> [Your goal]: Your task is to output all the records below, word for word.

> [Information supplied]:
_ _ _ _ _ _ _

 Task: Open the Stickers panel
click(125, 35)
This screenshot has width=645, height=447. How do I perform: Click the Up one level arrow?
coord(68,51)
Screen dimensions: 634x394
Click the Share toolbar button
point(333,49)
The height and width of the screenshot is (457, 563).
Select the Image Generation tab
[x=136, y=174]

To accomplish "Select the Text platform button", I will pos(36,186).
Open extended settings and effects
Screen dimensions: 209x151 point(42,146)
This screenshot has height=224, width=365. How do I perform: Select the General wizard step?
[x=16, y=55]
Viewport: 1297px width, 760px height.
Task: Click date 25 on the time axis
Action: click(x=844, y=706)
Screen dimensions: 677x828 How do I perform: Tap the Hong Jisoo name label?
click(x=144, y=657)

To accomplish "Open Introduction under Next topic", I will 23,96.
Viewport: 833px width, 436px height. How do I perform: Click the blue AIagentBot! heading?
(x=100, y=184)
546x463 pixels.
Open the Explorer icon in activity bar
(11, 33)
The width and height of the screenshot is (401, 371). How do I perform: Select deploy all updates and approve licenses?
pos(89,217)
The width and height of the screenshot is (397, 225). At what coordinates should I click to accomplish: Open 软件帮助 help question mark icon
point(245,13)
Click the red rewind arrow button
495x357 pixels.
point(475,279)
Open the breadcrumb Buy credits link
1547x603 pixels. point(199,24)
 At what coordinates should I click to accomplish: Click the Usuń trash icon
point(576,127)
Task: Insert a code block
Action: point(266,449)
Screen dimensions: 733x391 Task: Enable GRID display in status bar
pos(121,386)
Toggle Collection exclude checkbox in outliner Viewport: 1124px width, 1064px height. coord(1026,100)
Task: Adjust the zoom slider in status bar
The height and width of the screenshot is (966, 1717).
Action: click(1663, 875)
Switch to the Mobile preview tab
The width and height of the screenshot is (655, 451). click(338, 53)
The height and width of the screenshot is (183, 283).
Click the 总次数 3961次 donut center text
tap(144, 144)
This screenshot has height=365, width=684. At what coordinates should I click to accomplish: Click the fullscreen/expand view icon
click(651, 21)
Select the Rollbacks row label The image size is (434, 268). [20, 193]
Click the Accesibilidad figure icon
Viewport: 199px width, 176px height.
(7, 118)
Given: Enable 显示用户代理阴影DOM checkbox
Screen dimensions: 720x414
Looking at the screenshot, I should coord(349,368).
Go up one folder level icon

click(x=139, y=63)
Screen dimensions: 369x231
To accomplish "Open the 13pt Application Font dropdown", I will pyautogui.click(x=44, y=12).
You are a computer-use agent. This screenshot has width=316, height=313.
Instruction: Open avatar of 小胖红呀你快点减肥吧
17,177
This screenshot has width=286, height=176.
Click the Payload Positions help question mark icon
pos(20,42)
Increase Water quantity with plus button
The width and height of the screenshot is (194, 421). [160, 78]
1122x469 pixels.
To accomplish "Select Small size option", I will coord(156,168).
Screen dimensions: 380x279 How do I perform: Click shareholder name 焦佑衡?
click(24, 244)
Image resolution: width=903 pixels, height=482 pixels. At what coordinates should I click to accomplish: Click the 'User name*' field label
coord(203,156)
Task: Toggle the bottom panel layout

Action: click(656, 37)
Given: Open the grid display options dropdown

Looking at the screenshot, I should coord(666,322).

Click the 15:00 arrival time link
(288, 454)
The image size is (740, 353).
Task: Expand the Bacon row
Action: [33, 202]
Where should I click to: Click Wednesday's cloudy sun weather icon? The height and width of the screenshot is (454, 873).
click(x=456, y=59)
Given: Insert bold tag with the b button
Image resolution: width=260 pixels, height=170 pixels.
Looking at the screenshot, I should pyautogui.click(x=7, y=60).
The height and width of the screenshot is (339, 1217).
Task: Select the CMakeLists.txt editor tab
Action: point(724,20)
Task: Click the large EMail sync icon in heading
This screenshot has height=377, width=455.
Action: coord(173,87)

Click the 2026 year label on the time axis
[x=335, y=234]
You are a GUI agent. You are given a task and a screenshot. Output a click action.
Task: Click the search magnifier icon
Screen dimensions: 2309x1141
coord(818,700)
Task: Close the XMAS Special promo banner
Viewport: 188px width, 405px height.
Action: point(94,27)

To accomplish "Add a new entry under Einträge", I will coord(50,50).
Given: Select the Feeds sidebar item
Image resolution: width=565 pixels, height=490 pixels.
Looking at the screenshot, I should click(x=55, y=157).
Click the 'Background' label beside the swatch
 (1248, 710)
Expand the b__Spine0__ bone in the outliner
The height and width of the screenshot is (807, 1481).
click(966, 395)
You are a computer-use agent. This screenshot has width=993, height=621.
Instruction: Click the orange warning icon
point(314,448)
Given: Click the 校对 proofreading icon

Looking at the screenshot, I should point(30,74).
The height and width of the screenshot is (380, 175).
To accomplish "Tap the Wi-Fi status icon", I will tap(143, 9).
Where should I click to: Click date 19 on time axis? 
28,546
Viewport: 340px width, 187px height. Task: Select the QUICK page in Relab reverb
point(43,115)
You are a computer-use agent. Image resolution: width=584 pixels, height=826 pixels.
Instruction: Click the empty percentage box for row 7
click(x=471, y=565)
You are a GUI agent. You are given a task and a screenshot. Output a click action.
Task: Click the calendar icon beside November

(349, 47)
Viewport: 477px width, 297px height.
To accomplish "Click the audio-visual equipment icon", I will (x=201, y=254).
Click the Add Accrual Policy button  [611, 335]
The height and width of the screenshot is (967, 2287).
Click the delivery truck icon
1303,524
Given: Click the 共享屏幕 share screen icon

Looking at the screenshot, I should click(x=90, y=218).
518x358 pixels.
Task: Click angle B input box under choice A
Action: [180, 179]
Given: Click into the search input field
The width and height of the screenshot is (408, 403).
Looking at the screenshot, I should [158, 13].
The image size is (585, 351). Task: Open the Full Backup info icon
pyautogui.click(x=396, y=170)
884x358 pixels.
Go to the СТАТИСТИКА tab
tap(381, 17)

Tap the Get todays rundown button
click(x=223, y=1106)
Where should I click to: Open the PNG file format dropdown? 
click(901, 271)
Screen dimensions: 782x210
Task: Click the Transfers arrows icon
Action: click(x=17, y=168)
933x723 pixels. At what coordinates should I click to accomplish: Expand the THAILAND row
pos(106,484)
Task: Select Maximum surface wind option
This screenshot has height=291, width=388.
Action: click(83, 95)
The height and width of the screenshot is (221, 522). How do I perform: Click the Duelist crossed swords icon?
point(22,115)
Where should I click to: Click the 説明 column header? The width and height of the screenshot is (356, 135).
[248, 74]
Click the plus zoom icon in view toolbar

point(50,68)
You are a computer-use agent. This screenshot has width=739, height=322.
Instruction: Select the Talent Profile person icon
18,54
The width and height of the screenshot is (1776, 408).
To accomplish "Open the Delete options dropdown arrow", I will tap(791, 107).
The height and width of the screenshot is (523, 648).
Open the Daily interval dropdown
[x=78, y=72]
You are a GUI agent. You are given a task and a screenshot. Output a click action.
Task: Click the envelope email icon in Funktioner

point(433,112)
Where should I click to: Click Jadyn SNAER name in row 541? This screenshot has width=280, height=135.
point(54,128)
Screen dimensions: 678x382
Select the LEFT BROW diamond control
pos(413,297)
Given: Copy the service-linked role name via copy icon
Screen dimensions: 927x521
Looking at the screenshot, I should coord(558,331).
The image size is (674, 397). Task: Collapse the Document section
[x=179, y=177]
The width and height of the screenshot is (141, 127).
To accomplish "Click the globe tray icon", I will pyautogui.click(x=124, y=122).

_ _ _ _ _ _ _

> [Solution below]:
 Task: Open the Stickers panel
click(125, 35)
This screenshot has width=645, height=447. How do I perform: Click the Up one level arrow?
coord(68,51)
Screen dimensions: 634x394
Click the Share toolbar button
point(333,49)
The height and width of the screenshot is (457, 563).
Select the Image Generation tab
[x=136, y=174]

To accomplish "Select the Text platform button", I will pos(36,186).
Open extended settings and effects
Screen dimensions: 209x151 point(42,146)
This screenshot has height=224, width=365. How do I perform: Select the General wizard step?
[x=16, y=55]
Viewport: 1297px width, 760px height.
Task: Click date 25 on the time axis
Action: click(x=844, y=706)
Screen dimensions: 677x828 How do I perform: Tap the Hong Jisoo name label?
click(x=144, y=657)

To accomplish "Open Introduction under Next topic", I will 23,96.
Viewport: 833px width, 436px height. How do I perform: Click the blue AIagentBot! heading?
(x=100, y=184)
546x463 pixels.
Open the Explorer icon in activity bar
(11, 33)
The width and height of the screenshot is (401, 371). How do I perform: Select deploy all updates and approve licenses?
pos(89,217)
The width and height of the screenshot is (397, 225). At what coordinates should I click to accomplish: Open 软件帮助 help question mark icon
point(245,13)
Click the red rewind arrow button
495x357 pixels.
point(475,279)
Open the breadcrumb Buy credits link
1547x603 pixels. point(199,24)
 At what coordinates should I click to accomplish: Click the Usuń trash icon
point(576,127)
Task: Insert a code block
Action: point(266,449)
Screen dimensions: 733x391 Task: Enable GRID display in status bar
pos(121,386)
Toggle Collection exclude checkbox in outliner Viewport: 1124px width, 1064px height. coord(1026,100)
Task: Adjust the zoom slider in status bar
The height and width of the screenshot is (966, 1717).
Action: click(1663, 875)
Switch to the Mobile preview tab
The width and height of the screenshot is (655, 451). click(338, 53)
The height and width of the screenshot is (183, 283).
Click the 总次数 3961次 donut center text
tap(144, 144)
This screenshot has height=365, width=684. At what coordinates should I click to accomplish: Click the fullscreen/expand view icon
click(651, 21)
Select the Rollbacks row label The image size is (434, 268). [20, 193]
Click the Accesibilidad figure icon
Viewport: 199px width, 176px height.
(7, 118)
Given: Enable 显示用户代理阴影DOM checkbox
Screen dimensions: 720x414
Looking at the screenshot, I should coord(349,368).
Go up one folder level icon

click(x=139, y=63)
Screen dimensions: 369x231
To accomplish "Open the 13pt Application Font dropdown", I will pyautogui.click(x=44, y=12).
You are a computer-use agent. This screenshot has width=316, height=313.
Instruction: Open avatar of 小胖红呀你快点减肥吧
17,177
This screenshot has width=286, height=176.
Click the Payload Positions help question mark icon
pos(20,42)
Increase Water quantity with plus button
The width and height of the screenshot is (194, 421). [160, 78]
1122x469 pixels.
To accomplish "Select Small size option", I will coord(156,168).
Screen dimensions: 380x279 How do I perform: Click shareholder name 焦佑衡?
click(24, 244)
Image resolution: width=903 pixels, height=482 pixels. At what coordinates should I click to accomplish: Click the 'User name*' field label
coord(203,156)
Task: Toggle the bottom panel layout

Action: click(656, 37)
Given: Open the grid display options dropdown

Looking at the screenshot, I should coord(666,322).

Click the 15:00 arrival time link
(288, 454)
The image size is (740, 353).
Task: Expand the Bacon row
Action: [33, 202]
Where should I click to: Click Wednesday's cloudy sun weather icon? The height and width of the screenshot is (454, 873).
click(x=456, y=59)
Given: Insert bold tag with the b button
Image resolution: width=260 pixels, height=170 pixels.
Looking at the screenshot, I should pyautogui.click(x=7, y=60).
The height and width of the screenshot is (339, 1217).
Task: Select the CMakeLists.txt editor tab
Action: point(724,20)
Task: Click the large EMail sync icon in heading
This screenshot has height=377, width=455.
Action: coord(173,87)

Click the 2026 year label on the time axis
[x=335, y=234]
You are a GUI agent. You are given a task and a screenshot. Output a click action.
Task: Click the search magnifier icon
Screen dimensions: 2309x1141
coord(818,700)
Task: Close the XMAS Special promo banner
Viewport: 188px width, 405px height.
Action: point(94,27)

To accomplish "Add a new entry under Einträge", I will coord(50,50).
Given: Select the Feeds sidebar item
Image resolution: width=565 pixels, height=490 pixels.
Looking at the screenshot, I should click(x=55, y=157).
Click the 'Background' label beside the swatch
 (1248, 710)
Expand the b__Spine0__ bone in the outliner
The height and width of the screenshot is (807, 1481).
click(966, 395)
You are a computer-use agent. This screenshot has width=993, height=621.
Instruction: Click the orange warning icon
point(314,448)
Given: Click the 校对 proofreading icon

Looking at the screenshot, I should point(30,74).
The height and width of the screenshot is (380, 175).
To accomplish "Tap the Wi-Fi status icon", I will tap(143, 9).
Where should I click to: Click date 19 on time axis? 
28,546
Viewport: 340px width, 187px height. Task: Select the QUICK page in Relab reverb
point(43,115)
You are a computer-use agent. Image resolution: width=584 pixels, height=826 pixels.
Instruction: Click the empty percentage box for row 7
click(x=471, y=565)
You are a GUI agent. You are given a task and a screenshot. Output a click action.
Task: Click the calendar icon beside November

(349, 47)
Viewport: 477px width, 297px height.
To accomplish "Click the audio-visual equipment icon", I will (x=201, y=254).
Click the Add Accrual Policy button  [611, 335]
The height and width of the screenshot is (967, 2287).
Click the delivery truck icon
1303,524
Given: Click the 共享屏幕 share screen icon

Looking at the screenshot, I should click(x=90, y=218).
518x358 pixels.
Task: Click angle B input box under choice A
Action: [180, 179]
Given: Click into the search input field
The width and height of the screenshot is (408, 403).
Looking at the screenshot, I should [158, 13].
The image size is (585, 351). Task: Open the Full Backup info icon
pyautogui.click(x=396, y=170)
884x358 pixels.
Go to the СТАТИСТИКА tab
tap(381, 17)

Tap the Get todays rundown button
click(x=223, y=1106)
Where should I click to: Open the PNG file format dropdown? 
click(901, 271)
Screen dimensions: 782x210
Task: Click the Transfers arrows icon
Action: click(x=17, y=168)
933x723 pixels. At what coordinates should I click to accomplish: Expand the THAILAND row
pos(106,484)
Task: Select Maximum surface wind option
This screenshot has height=291, width=388.
Action: click(83, 95)
The height and width of the screenshot is (221, 522). How do I perform: Click the Duelist crossed swords icon?
point(22,115)
Where should I click to: Click the 説明 column header? The width and height of the screenshot is (356, 135).
[248, 74]
Click the plus zoom icon in view toolbar

point(50,68)
You are a computer-use agent. This screenshot has width=739, height=322.
Instruction: Select the Talent Profile person icon
18,54
The width and height of the screenshot is (1776, 408).
To accomplish "Open the Delete options dropdown arrow", I will tap(791, 107).
The height and width of the screenshot is (523, 648).
Open the Daily interval dropdown
[x=78, y=72]
You are a GUI agent. You are given a task and a screenshot. Output a click action.
Task: Click the envelope email icon in Funktioner

point(433,112)
Where should I click to: Click Jadyn SNAER name in row 541? This screenshot has width=280, height=135.
point(54,128)
Screen dimensions: 678x382
Select the LEFT BROW diamond control
pos(413,297)
Given: Copy the service-linked role name via copy icon
Screen dimensions: 927x521
Looking at the screenshot, I should coord(558,331).
The image size is (674, 397). Task: Collapse the Document section
[x=179, y=177]
The width and height of the screenshot is (141, 127).
To accomplish "Click the globe tray icon", I will pyautogui.click(x=124, y=122).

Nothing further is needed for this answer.